Coffee may become “more of a specialty drink, or a treat that you have occasionally,” Bezner Kerr said.

Chocolate could undergo a similar decline. Most of the world’s cocoa 70% of it grows in Ivory Coast and Ghana, the World Economic Forum said, where drier conditions might make cocoa farms unsuitable for the plants.

Climate disruptions are leading to shortages worldwide. Wildfires and droughts are besieging wine-grape vineyards in California and the Mediterranean. Severe drought in Mexico is cutting chili-pepper yields and driving a Sriracha shortage. Apples suffered from last year’s extreme heat and late-spring frosts in the US. In France and Canada, mustard-seed growers reported a changing climate had cut production in half in 2021.

The climate crisis isn’t new.
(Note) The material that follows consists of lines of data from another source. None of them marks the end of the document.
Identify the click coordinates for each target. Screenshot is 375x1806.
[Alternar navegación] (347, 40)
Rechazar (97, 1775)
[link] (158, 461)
How did things get so bad this year?

Damages from climate change and disruptive events, such as the war in Ukraine and the coronavirus pandemic, compound one another. The war, for example, is exacerbating a preexisting fertilizer shortage and cutting off a crucial global supply of wheat.

Even places that don’t rely on Ukraine’s wheat or fertilizer suffered from the rise in global food prices. For instance, in Malawi farmers were already reeling from a late start to the rainy season, which brought extreme flooding. The country turned to imports to replace its lost crops, but now global price hikes could make imported food too expensive for many Malawians, leading to food shortages.

“Climate by itself, right now, generally doesn’t lead to terrible” food-access outcomes, Carr said, adding, “But it’s intersecting with a lot of other stressors that are out there.”

The coronavirus pandemic dealt a major blow to supply chains and is still driving labor shortages. That weakened the food-supply chain from farm to plate and drove costs higher.

“You get these worsening impacts from the interaction between a non-climatic factor, such as a conflict, and a climatic factor, such as drought, in a particular region, leading to really severe food crises,” Bezner Kerr said.

Can we fix this?

We can’t stop the globe from warming in the years ahead since the greenhouse gases we’ve already added to the atmosphere will continue to trap heat. But we can reduce the greenhouse gases we’re emitting and adapt our food systems to the changes that are already happening.

Those adaptations look different depending on the region and the climate problems it faces. Some farms have already seen success with new water-management tactics, the diversification of crops, and the integration of crops with livestock and forests to improve soil quality. Research institutions are also developing more drought-resistant varieties of staple crops, such as corn.

Researchers need to study those solutions more to know if they’ll work at scale.

To stop the crisis from accelerating even more, we must stop adding carbon to the atmosphere and transition away from fossil fuels to more renewable energy sources, such as solar and wind power.

We need to make those changes now, or “the future looks grim,” Bezner Kerr said. “I think it’s an opportunity, a hopeful opportunity, and it’s a closing window.”